I did not blame God for his accident. It was not God’s fault but Kerry’s. He was the manager of a Christian camp and they were testing the Zip Line. He said he was going to put a 300 pound weight on the line and send it down to see if it cleared the roof of the building that passed over. He put a 60 pound weight and it was no problem at all. To the naked eye it looked like it would clear the building with no problem. His daughter who strapped him in begged him not to go on it until he had tested it with the heavy weight but he was sure it would be no problem so he went down the line and hit the building roof then the zip line went crazy swinging from side to side and banging him against trees on both sides. He never did regain consciousness and died before the emergency vehicles could arrive. Human error and not God’s fault is my prognosis. Could God have stopped him? God can do anything he chooses. He made man a free moral agent and man can choose to drink and drive or text and drive and for too many it brings death. If God had made us puppets on a string then we could blame him for everything that happens to us. However, God wanted to give us choices thus He made us in His image as free moral agents.  As the people of Jesus’ day said about Jesus when Lazarus died, could not Jesus have prevented Lazarus from dying? Yes, he could have and he could have done a miracle and kept Kerry alive or he could have raised Kerry from the dead like he did for Lazarus.  It was not his will to do so.

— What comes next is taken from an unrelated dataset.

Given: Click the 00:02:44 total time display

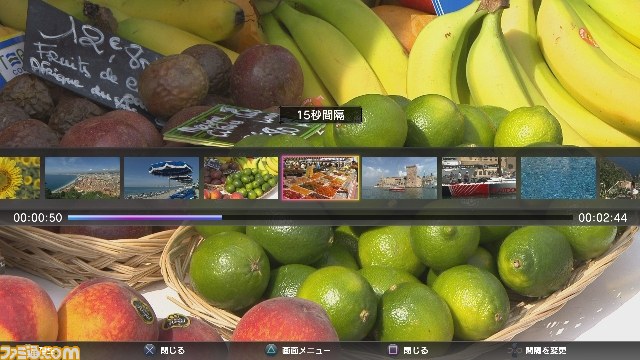Looking at the screenshot, I should [x=602, y=218].
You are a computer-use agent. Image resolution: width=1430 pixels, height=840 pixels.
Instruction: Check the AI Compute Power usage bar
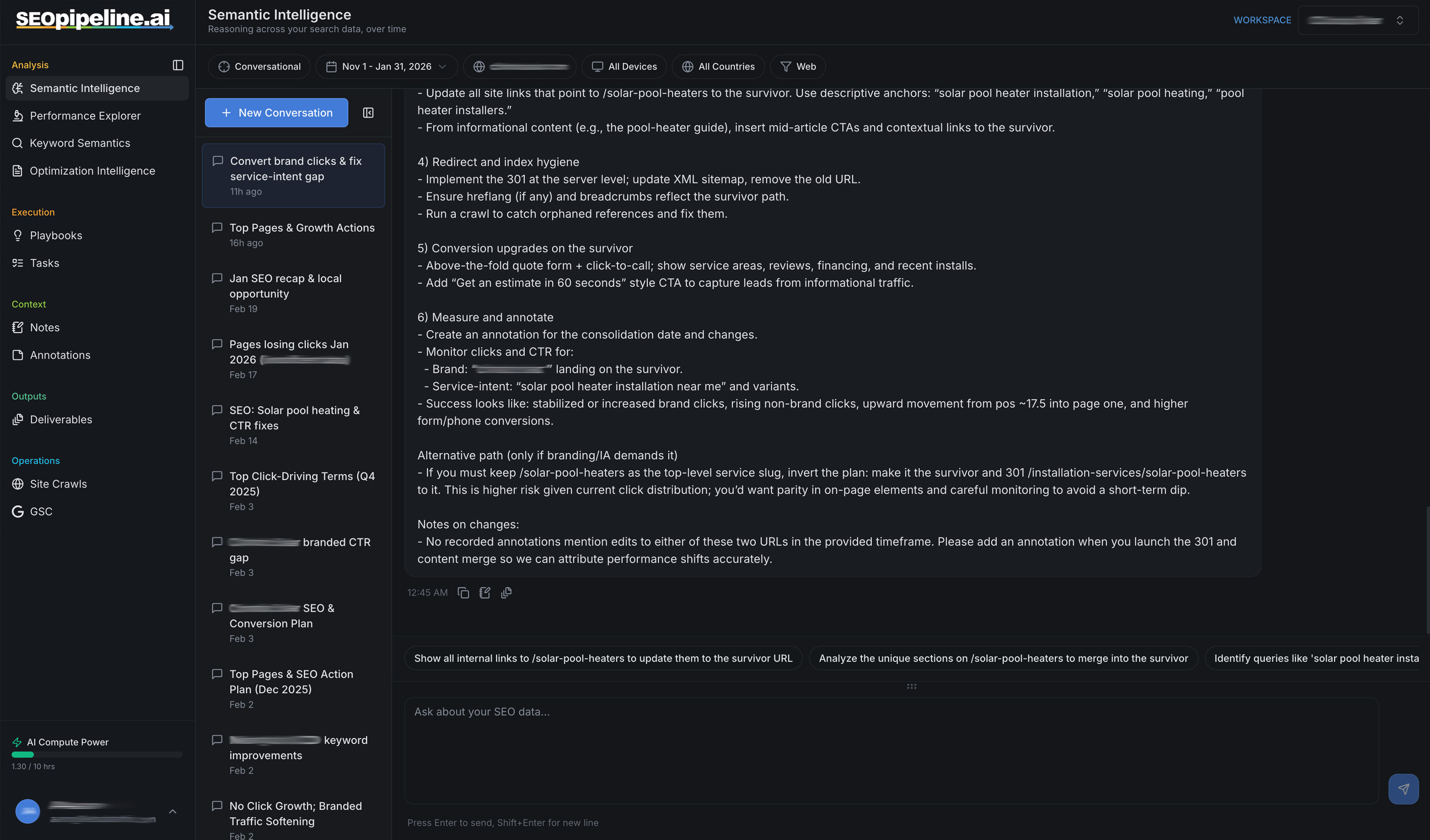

It was said of some people in the Bible that died full of years. It could be said of Kerry that he died full of service for his Lord. He accepted Jesus as his Lord at an early age and served him in his teen years. I took him through the Billy Hanks disciple training; meeting weekly with him in a restaurant every Saturday morning for six months. In college he worked as assistant Baptist Campus Minister and pastored a small rural church in Southern NM. He went to Southwestern Baptist Seminary and pastored a small town church on the weekends. After he graduated he did Clinical Pastoral Training in a hospital in Harlingen, TX. Then he pastored a church in Deming, NM. Then he worked as a Baptist Campus Minister in Silver City, NM. He then went to Sitka, AK where he was a pastor for 10 years. While in Sitka he earned a Doctor of Ministry degree from Golden Gate Baptist Theological Seminary. In May of 2013 he came back to New Mexico to be the Camp Manager of Inlow Baptist Camp. He called it his dream job because he loved the camp that he had attended from early childhood through his teen years and had made a profession of faith and surrendered to preach the gospel. From there he went to Heaven.